The ABO blood group system was discovered by Karl Landsteiner in 1900. 46 years later (1946) the Blood Transfusion Service was formed. In 1950 the National Blood Service was formed to collect and provide blood supplies for all the hospitals in Sri Lanka.
Blood comes in four main types - O, A, B and AB. Group O is the most common which means it is in high demand. Blood can also be subdivided into its main components - red cells, white cells, platelets and plasma. Unfortunately red cells only have a shelf-life of 35 or 42 days, while platelets shelf life is even less, only five days.
Almost anyone between the ages of 18 and 55 can become a new blood donor. And those who are regular donors can continue to donate till 60.
The average adult has around 5 trillion red blood cells in one litre of blood. Which means you have on average 25 trillion red cells running around inside you, although 25 million (or 0.1%) of them die every day. That works out at roughly 300 a second.
William Harvey was the first physician to discover that blood circulates round the body back in 1628. Sir Christopher Wren (St Paul's Cathedral Christopher Wren) actually injected fluids into the circulation of animals, using an instrument invented by the aforementioned Mr Harvey.

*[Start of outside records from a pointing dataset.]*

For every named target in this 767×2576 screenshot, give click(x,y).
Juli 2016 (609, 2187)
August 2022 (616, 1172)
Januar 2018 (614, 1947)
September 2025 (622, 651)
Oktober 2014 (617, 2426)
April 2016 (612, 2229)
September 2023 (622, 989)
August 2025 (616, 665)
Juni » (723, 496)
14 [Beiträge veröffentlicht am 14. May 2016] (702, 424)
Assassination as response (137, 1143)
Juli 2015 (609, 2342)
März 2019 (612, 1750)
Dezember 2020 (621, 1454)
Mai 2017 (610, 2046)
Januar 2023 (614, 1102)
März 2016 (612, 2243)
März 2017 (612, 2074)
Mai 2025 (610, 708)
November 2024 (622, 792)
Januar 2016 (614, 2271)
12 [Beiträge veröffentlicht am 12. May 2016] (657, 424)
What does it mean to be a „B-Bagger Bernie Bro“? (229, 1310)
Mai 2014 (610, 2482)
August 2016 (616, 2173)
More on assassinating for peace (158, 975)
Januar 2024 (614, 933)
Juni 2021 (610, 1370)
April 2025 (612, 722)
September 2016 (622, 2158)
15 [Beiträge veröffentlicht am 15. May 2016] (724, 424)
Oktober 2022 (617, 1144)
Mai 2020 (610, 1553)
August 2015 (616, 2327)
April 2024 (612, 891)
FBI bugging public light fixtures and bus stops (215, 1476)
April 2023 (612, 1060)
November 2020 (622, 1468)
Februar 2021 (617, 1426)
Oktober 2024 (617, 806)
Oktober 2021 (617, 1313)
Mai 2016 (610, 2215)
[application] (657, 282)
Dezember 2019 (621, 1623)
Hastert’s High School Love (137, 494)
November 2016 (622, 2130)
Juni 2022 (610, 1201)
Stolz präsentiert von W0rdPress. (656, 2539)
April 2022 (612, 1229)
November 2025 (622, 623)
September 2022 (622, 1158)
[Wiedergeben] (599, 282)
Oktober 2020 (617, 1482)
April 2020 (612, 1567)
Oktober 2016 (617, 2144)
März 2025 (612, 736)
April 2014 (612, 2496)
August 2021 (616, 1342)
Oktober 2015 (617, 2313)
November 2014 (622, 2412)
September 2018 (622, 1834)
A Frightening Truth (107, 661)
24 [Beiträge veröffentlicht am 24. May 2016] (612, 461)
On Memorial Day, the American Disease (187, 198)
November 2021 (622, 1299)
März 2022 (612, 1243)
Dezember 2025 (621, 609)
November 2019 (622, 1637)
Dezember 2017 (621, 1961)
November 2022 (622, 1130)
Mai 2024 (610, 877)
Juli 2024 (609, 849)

The first successful blood transfusion was carried out in 1665 by Dr Richard Lower. He used dogs as the donor and recipient. However, when they started performing transfusions on humans, they couldn't understand why the people receiving the blood kept dying. It wasn't until 1900 that Dr Karl Landsteiner discovered the ABO blood group system and realised that human patients needed to be given compatible blood. He got the Nobel Prize for his discovery.